▶ TASK PROMPT
Whatever lies between the line with "Task: Select the Hợp đồng label text" and the end of the data, both included, must be copied exactly and without pictures.

[Saved data entries]

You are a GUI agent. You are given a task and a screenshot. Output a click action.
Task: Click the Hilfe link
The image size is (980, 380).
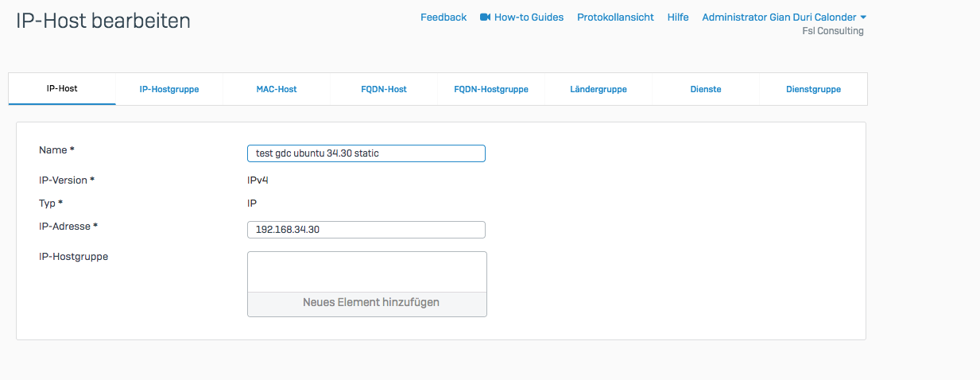[x=678, y=17]
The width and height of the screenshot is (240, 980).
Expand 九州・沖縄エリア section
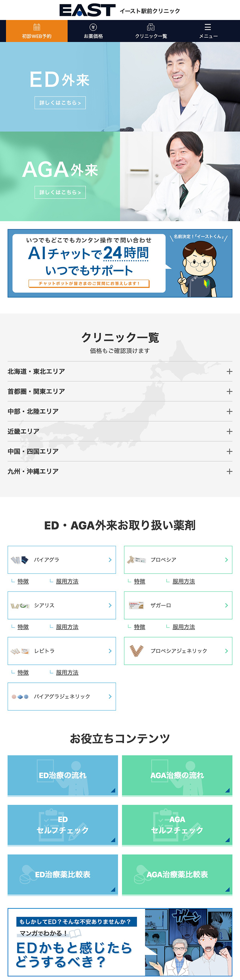(x=120, y=471)
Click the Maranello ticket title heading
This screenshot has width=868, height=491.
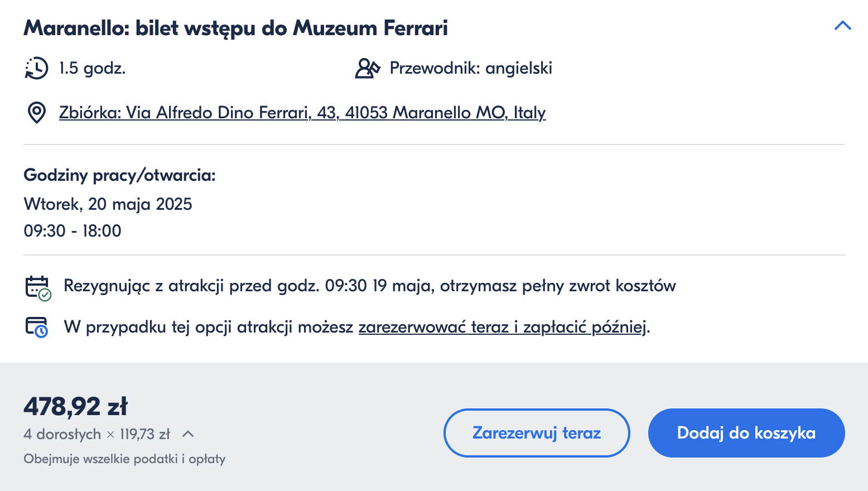pos(236,28)
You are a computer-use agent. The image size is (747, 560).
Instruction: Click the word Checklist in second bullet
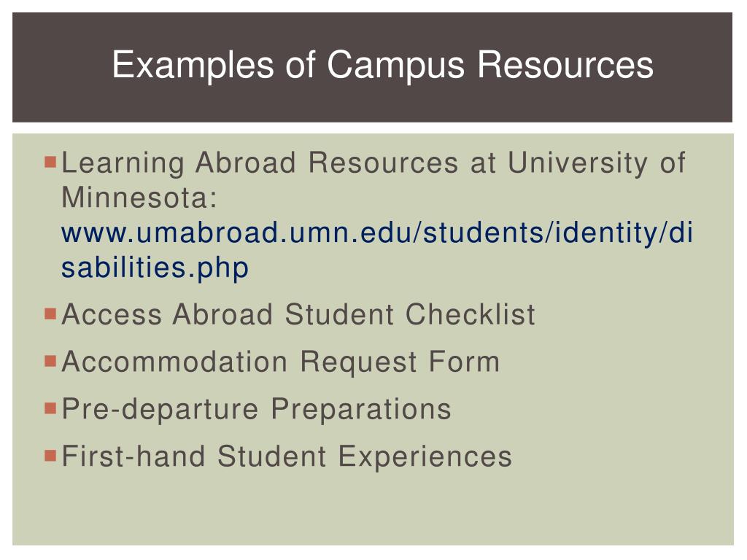pos(471,314)
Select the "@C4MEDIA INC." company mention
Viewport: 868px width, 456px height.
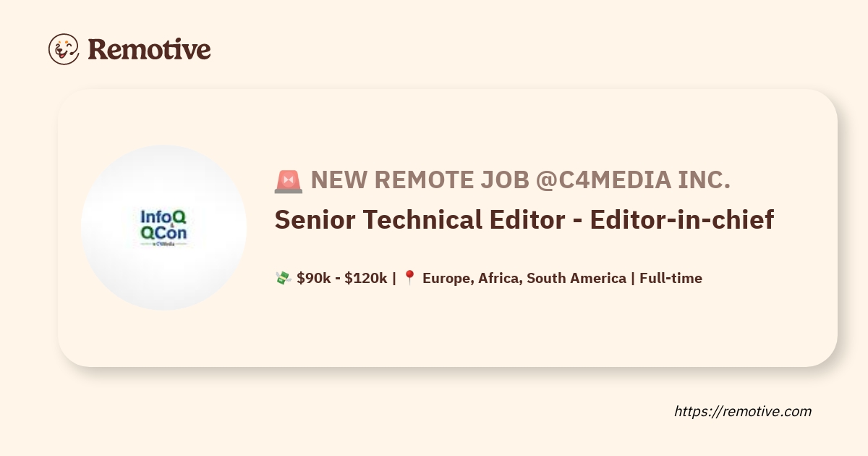632,181
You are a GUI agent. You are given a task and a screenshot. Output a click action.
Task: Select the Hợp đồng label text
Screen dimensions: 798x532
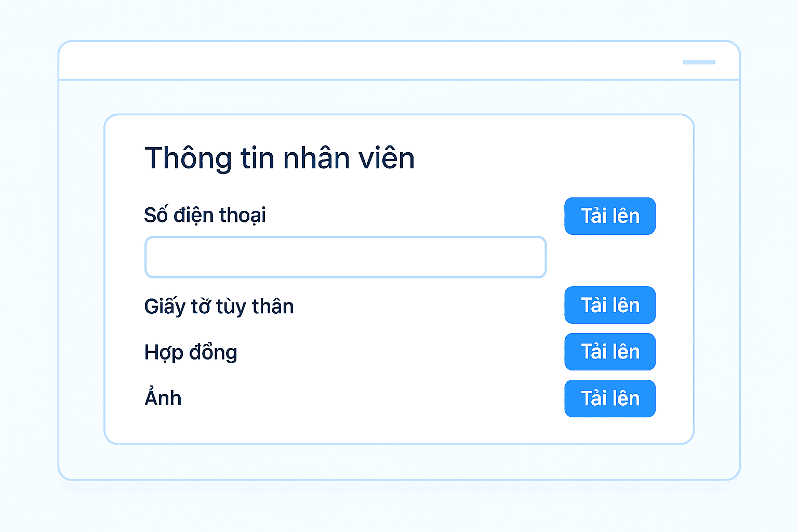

▶ TASK ANSWER
Task: Select the Hợp đồng label text
Screen dimensions: 798x532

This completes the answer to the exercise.